Lições do centenário de Fátima

Cem anos após as aparições, Fátima continua a atrair peregrinos e a tocá-los; a branca imagem de Maria multiplica-se por todo o mundo. E as paixões mantêm-se: a dos que reconhecem e aderem à manifestação sobrenatural e a dos que dão explicações mais terrenas para o acontecimento.

Que lições tirar do centenário?

A mensagem não são apenas apelos à oração e conversão. É, primeiro, oferta de graça, misericórdia e paz. Cumpre-se não somente com devoções e sacrifícios dolorosos, mas também com o empenho responsável e solidário na construção de um mundo justo, pacífico e fraterno.

Fátima é espaço aberto a diversificadas experiências: a do peregrino a pé, tocado pelo que viveu; a de quem fica envolvido pela espiritualidade do lugar; a de quem alcançou o bem pedido ou beneficiou de um milagre, que pode ser simplesmente uma mudança interior; a de quem regressa a casa desiludido ou mal impressionado; a de quem contemplou algo de belo e ficou de alma cheia.

Fátima é movimento de vem e vai.

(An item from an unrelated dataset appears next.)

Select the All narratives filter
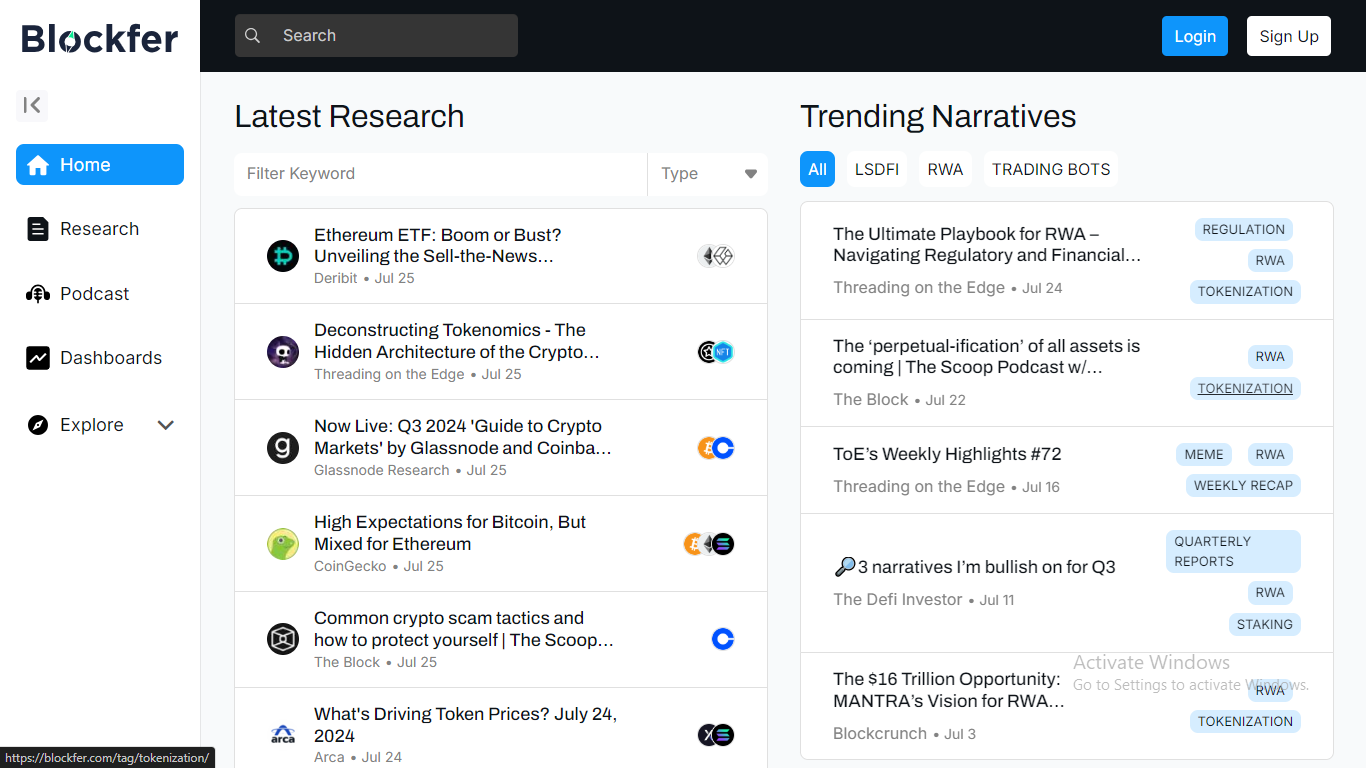The height and width of the screenshot is (768, 1366). pyautogui.click(x=817, y=169)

Não acontece tudo no Santuário: há graças do Céu pelo mundo fora onde há uma imagem da Virgem, um cântico, uma procissão ou outra expressão fatimita.

Há a Fátima popular das velas, flores, lenços brancos, preces e promessas… E a das celebrações e orações oficiais. Mas também a das pessoas de cultura, que leem e traduzem o acontecimento e a mensagem em vestes e linguagens culturais, mesmo das mais modernas de luz, som, movimento e efeitos especiais. Estas várias facetas não são opostas. Integram-se e servem, cada uma a seu modo, a expressão, a experiência e o dom de Fátima.

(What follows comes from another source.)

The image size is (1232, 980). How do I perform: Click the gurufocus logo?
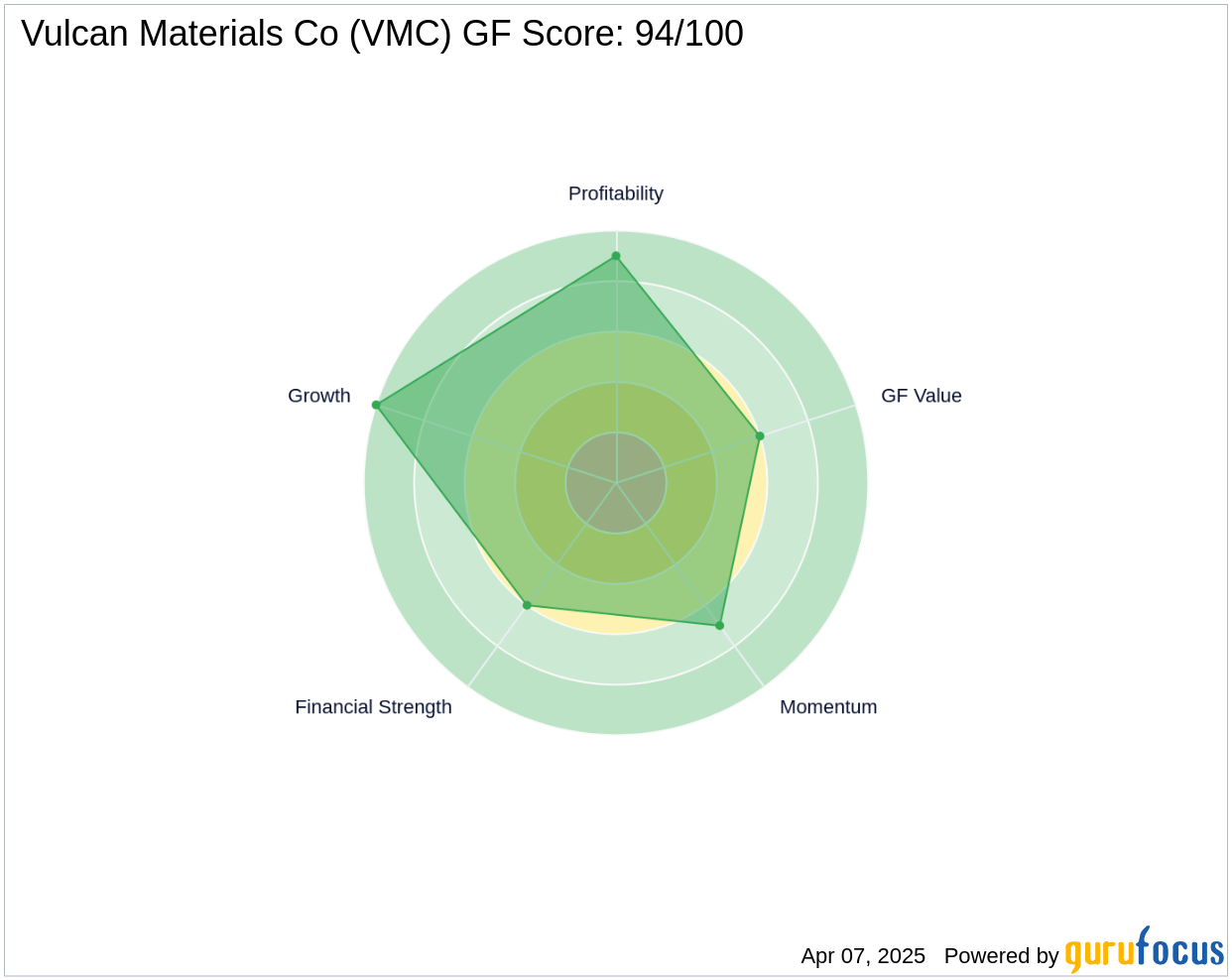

O Rosário recomendado por Maria é a oração simbólica mais forte de Fátima; o objeto para a fazer é um autêntico ícone da expressão orante dos fiéis.

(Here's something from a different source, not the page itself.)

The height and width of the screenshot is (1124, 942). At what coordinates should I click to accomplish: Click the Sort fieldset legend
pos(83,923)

A paz nos corações é talvez o milagre e o dom mais frequente da Virgem Maria e de Fátima. O Santuário foi e continua a ser lugar de paz. Tem futuro, seguramente, pois este dom, sempre necessário e suplicado, é oferecido a quem o procura para si ou para outros. Se os milagres grandes são raros, os pequenos são muitos e frequentes. E os beneficiados agradecem e voltam.